> [Material for this exercise]
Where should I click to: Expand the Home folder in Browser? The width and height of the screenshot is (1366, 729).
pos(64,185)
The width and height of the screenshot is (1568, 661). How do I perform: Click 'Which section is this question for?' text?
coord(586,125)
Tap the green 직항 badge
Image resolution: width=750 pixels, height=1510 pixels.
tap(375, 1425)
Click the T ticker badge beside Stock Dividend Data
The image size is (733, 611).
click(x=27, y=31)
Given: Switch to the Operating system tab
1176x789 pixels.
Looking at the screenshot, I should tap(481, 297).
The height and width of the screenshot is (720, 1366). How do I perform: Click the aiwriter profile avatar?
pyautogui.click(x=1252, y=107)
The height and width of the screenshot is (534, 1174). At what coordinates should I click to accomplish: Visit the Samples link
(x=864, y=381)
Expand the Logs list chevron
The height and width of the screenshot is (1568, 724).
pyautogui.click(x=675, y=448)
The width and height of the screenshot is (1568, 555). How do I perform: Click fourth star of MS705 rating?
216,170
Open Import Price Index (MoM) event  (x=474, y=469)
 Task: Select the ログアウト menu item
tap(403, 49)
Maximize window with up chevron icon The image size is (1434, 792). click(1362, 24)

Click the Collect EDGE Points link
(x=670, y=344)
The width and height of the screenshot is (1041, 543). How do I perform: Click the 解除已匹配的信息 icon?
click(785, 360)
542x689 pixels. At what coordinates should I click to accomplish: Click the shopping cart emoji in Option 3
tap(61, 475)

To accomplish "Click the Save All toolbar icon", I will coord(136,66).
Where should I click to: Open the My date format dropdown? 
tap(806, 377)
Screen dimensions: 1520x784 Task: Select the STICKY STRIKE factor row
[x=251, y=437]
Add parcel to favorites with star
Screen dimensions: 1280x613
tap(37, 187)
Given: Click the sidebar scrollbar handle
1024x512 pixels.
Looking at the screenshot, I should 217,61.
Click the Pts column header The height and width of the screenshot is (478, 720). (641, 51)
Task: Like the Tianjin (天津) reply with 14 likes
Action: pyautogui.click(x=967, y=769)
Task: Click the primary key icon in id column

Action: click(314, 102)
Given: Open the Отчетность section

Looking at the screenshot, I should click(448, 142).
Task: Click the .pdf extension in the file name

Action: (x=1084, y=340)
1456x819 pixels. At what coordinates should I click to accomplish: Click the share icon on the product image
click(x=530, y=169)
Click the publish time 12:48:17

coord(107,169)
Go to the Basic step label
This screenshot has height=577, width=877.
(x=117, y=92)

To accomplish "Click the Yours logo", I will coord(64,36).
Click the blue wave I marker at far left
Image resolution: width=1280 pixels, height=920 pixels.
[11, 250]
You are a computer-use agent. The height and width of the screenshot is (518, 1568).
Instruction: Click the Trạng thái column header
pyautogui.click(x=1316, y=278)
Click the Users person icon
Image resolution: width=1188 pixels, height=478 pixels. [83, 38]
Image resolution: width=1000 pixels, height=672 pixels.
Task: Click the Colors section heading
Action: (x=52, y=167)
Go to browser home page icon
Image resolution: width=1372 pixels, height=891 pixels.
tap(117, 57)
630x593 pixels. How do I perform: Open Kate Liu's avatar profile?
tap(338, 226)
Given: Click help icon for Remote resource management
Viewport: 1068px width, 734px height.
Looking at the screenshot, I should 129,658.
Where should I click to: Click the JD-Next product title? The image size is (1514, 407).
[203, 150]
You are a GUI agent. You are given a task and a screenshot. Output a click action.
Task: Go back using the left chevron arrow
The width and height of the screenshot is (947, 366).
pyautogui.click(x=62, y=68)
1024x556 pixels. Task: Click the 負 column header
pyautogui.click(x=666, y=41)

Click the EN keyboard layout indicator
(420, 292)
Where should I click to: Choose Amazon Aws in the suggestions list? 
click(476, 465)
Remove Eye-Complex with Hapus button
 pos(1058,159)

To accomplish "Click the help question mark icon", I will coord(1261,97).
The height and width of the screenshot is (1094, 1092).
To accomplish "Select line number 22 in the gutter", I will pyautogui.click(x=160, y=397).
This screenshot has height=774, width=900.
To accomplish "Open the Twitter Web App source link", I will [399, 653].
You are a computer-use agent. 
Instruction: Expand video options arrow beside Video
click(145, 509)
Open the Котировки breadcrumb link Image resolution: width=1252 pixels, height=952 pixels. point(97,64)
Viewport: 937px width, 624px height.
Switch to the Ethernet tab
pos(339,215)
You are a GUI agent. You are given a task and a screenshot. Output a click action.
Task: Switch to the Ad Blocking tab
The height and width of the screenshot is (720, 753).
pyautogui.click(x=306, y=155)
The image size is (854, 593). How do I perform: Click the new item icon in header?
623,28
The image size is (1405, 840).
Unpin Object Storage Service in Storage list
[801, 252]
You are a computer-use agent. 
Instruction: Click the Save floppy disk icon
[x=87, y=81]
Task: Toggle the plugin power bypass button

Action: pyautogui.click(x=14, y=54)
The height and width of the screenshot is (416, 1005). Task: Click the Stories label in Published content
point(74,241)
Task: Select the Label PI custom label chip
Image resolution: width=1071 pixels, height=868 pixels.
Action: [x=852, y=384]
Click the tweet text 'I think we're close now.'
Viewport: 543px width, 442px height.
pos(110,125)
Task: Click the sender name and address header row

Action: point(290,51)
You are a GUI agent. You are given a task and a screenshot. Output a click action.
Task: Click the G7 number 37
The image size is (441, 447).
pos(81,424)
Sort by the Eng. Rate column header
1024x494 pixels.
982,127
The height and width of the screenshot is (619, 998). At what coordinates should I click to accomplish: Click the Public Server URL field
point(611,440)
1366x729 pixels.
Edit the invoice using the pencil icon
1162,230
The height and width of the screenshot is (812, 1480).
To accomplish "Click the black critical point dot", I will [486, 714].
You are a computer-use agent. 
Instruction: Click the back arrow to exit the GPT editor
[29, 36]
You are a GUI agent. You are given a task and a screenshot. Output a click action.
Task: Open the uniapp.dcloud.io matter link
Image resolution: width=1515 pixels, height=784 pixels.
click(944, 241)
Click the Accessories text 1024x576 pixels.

> [Exercise brief] Please print exactly the lines from the one containing "Task: Toggle the plugin power bypass button" through the last line of the records, both included, and nothing else.

> [Answer area]
Task: Toggle the plugin power bypass button

Action: pyautogui.click(x=14, y=54)
The height and width of the screenshot is (416, 1005). Task: Click the Stories label in Published content
point(74,241)
Task: Select the Label PI custom label chip
Image resolution: width=1071 pixels, height=868 pixels.
Action: [x=852, y=384]
Click the tweet text 'I think we're close now.'
Viewport: 543px width, 442px height.
pos(110,125)
Task: Click the sender name and address header row

Action: point(290,51)
You are a GUI agent. You are given a task and a screenshot. Output a click action.
Task: Click the G7 number 37
The image size is (441, 447).
pos(81,424)
Sort by the Eng. Rate column header
1024x494 pixels.
982,127
The height and width of the screenshot is (619, 998). At what coordinates should I click to accomplish: Click the Public Server URL field
point(611,440)
1366x729 pixels.
Edit the invoice using the pencil icon
1162,230
The height and width of the screenshot is (812, 1480).
To accomplish "Click the black critical point dot", I will [486, 714].
You are a computer-use agent. 
Instruction: Click the back arrow to exit the GPT editor
[29, 36]
You are a GUI agent. You are given a task and a screenshot. Output a click action.
Task: Open the uniapp.dcloud.io matter link
Image resolution: width=1515 pixels, height=784 pixels.
click(944, 241)
Click the Accessories text 1024x576 pixels.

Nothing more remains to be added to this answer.